I don’t remember when this happened, though I’m pretty sure it was before 1986…I was born at the end of 1978, so realistically it must have been around ’83–’85 for me to be able to remember the event, and I’m also pretty sure that this was around the time that my youngest brother, born in 1983, was being potty-trained (and there’s a few articles in that alone, believe me). Anyway, let’s go with Christmas ’84, which would give me a full 20 years of gaming. Phew.
I should point out that this is not an exact science; there’s also an Atari 2600 — the wooden variety — floating around in my head, but I’ve really no idea at what point that turned up; in my memory, it was just something that had always been there, with a 20-in-1 game cartridge, a couple of rock-stiff joysticks seemingly made of tyre rubber and a pair of broken paddles. I’ve also got a dim memory of a machine that had several sporty Pong variations on it — Squash, Badminton, others, in one- and two-player flavours, and there was definitely a multiplayer, battery-powered Pac Man toy.

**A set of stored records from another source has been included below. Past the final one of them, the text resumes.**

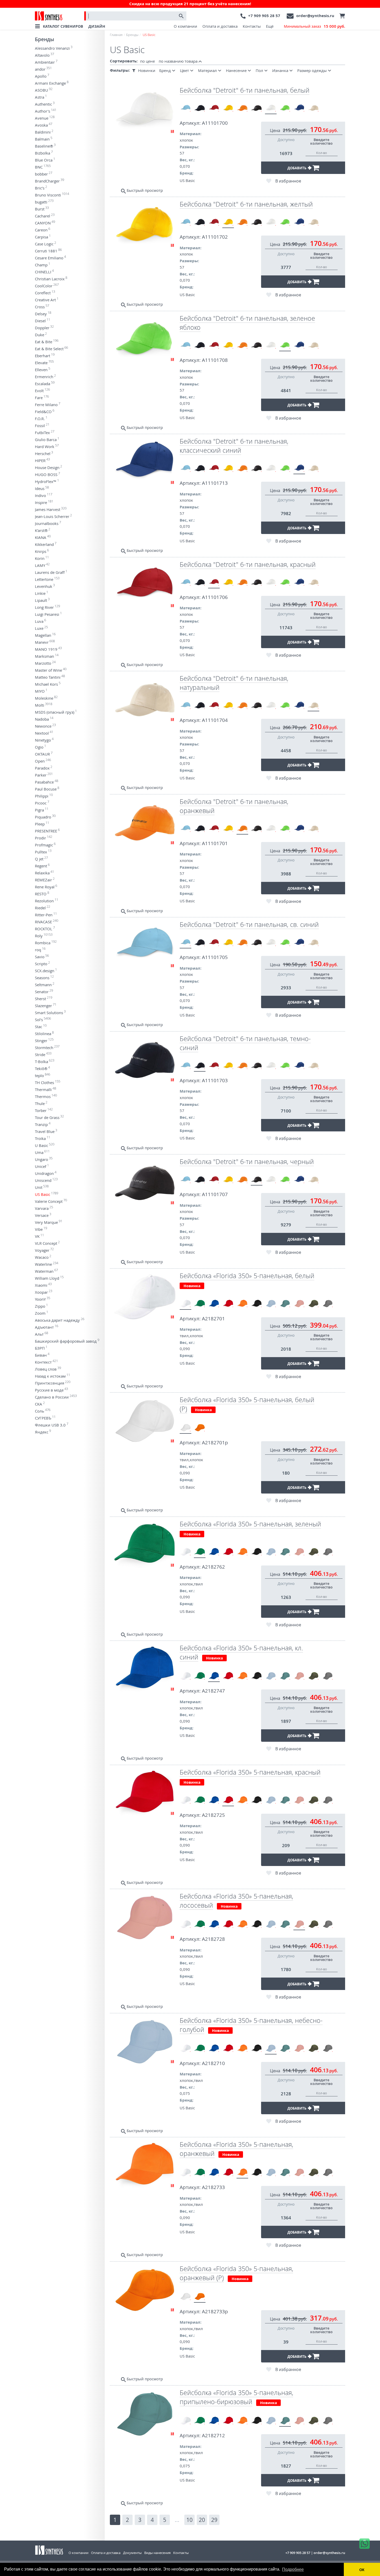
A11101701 (215, 843)
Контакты (252, 26)
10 (189, 2519)
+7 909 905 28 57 (264, 15)
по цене (147, 61)
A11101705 (215, 957)
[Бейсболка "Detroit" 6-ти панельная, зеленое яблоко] (285, 108)
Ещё (269, 26)
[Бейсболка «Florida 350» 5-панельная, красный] (228, 1304)
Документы (132, 2552)
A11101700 (215, 123)
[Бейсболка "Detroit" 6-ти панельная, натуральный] (313, 108)
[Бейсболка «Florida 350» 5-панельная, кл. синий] (214, 1304)
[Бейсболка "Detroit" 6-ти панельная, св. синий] (185, 108)
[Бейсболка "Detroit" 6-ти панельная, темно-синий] (200, 108)
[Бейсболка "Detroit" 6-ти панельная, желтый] (228, 108)
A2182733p (215, 2311)
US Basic (187, 180)
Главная (116, 34)
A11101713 (215, 483)
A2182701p (215, 1442)
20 (202, 2519)
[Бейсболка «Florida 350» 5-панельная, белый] (185, 1304)
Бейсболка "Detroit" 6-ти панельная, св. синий (249, 924)
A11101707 (215, 1194)
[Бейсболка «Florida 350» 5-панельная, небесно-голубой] (271, 1304)
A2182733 (213, 2187)
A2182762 (213, 1566)
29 (214, 2519)
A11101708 (215, 360)
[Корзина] (341, 16)
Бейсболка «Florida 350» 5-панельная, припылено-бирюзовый (236, 2397)
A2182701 (213, 1318)
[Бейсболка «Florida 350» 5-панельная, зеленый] (200, 1304)
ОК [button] (361, 2570)
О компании (185, 26)
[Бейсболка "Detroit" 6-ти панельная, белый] (271, 108)
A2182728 (213, 1939)
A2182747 (213, 1690)
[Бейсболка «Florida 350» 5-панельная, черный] (256, 1304)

There may also have been a Donkey Kong Game & Watch…some Game & Watches anyway. I was born in the same year that Space Invaders was released, so there’s a Fact Amazing for you.
So, feel free to skip the previous four paragraphs of pointless drivel and just read this; I’ve been gaming for approximately my entire life. And that’s the problem; the PSP, gorgeous and powerful though it is, is just another level up of processing power delivering much the same types of game. Yes, Ridge Racer looks great and reviews have been very positive, but it’s just another driving game. Another driving game. Is it really doing anything that, say, Chase HQ, Outrun or Virtua Racing haven’t done already? Or even the original Ridge Racer of over 10 years ago?

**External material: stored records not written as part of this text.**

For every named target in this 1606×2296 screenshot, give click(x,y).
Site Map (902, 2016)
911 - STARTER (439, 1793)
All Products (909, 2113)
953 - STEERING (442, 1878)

Tony Hawk’s Need for Underground NFL Calibur Drive.
This isn’t a recent thing; the sort of games that are successful just don’t get played by me; the endless sports games (released once a year with minor updates), the half-arsed 3D platform games (why does everything have to be 3D, anyway? When was the last time a decent Sonic the Hedgehog game was released, eh?), the flashy beat-em-ups that can be walked through on a first attempt by simply mashing the buttons — very pretty, but where’s the depth? And this isn’t just about non-Nintendo hardware, either; I recently owned, for a good hour or so, Tales of Symphonia, a much-hyped RPG for the Gamecube that promised 80 hours of gameplay — 80 hours putting up with a tired, hackneyed plot and poor American trash-talking voiceovers in unskippable cutscenes? I think not.

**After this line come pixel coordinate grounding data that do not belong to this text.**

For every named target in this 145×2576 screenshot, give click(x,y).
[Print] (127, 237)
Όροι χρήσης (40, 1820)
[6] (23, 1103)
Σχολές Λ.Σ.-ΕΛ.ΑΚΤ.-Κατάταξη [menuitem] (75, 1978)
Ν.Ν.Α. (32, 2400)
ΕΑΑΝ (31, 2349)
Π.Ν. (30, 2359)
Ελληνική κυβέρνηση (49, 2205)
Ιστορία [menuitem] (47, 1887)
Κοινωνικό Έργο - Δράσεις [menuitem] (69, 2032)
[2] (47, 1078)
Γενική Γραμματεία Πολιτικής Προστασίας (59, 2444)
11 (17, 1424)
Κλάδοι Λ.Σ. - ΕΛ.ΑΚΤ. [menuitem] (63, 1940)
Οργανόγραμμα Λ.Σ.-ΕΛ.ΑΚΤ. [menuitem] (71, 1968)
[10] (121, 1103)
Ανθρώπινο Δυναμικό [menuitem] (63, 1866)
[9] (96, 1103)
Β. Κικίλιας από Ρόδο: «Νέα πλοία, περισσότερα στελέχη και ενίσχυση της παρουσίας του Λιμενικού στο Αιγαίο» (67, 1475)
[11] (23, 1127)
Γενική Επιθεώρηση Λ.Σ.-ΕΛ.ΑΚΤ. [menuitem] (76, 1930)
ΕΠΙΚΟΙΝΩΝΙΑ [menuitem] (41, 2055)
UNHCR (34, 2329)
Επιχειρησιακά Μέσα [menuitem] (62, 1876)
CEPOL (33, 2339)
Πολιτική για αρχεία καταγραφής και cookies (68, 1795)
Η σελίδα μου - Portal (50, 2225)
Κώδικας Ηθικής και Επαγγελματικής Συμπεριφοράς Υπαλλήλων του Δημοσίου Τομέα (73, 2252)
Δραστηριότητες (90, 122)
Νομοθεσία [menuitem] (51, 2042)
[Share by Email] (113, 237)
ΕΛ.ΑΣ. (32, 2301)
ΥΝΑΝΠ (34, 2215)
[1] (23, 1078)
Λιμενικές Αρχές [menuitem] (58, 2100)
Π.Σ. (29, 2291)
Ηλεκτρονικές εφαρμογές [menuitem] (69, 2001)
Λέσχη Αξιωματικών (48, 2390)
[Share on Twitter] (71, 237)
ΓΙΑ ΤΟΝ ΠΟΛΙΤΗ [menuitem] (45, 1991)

Simply increasing the horsepower of any given console is no solution any more — at least, not for hardened gamers such as myself, who survived those awful days of 3D0s, CD32s and Jaguars. Increased power means increased complexity of sound and visuals, so the larger, mass-market companies such as Electronic Arts and Lucasarts will be the only ones who can afford the development. Increasingly, we turn to ‘retro’ gaming, buying up old NES consoles and Megadrives from eBay and playing old Marios and Sonics. Nintendo’s done very well out of this, with a huge amount of the Gameboy Advance back catalogue being made of of old NES and SNES conversions. Sega as well, with their compilations of Sonics (except for Sonic CD, goddamnit).
So, this is why Nintendo interests me and Sony and Microsoft don’t; the latter two simply offer more power, and power’s not what interests me. What interests me is gameplay, and it doesn’t need to come with a dozen lens flares, shadows and a million polygons. Nintendo promises power but also promises something different, simpler, purer. After 20 years of gaming, that’s what’s going to keep me gaming.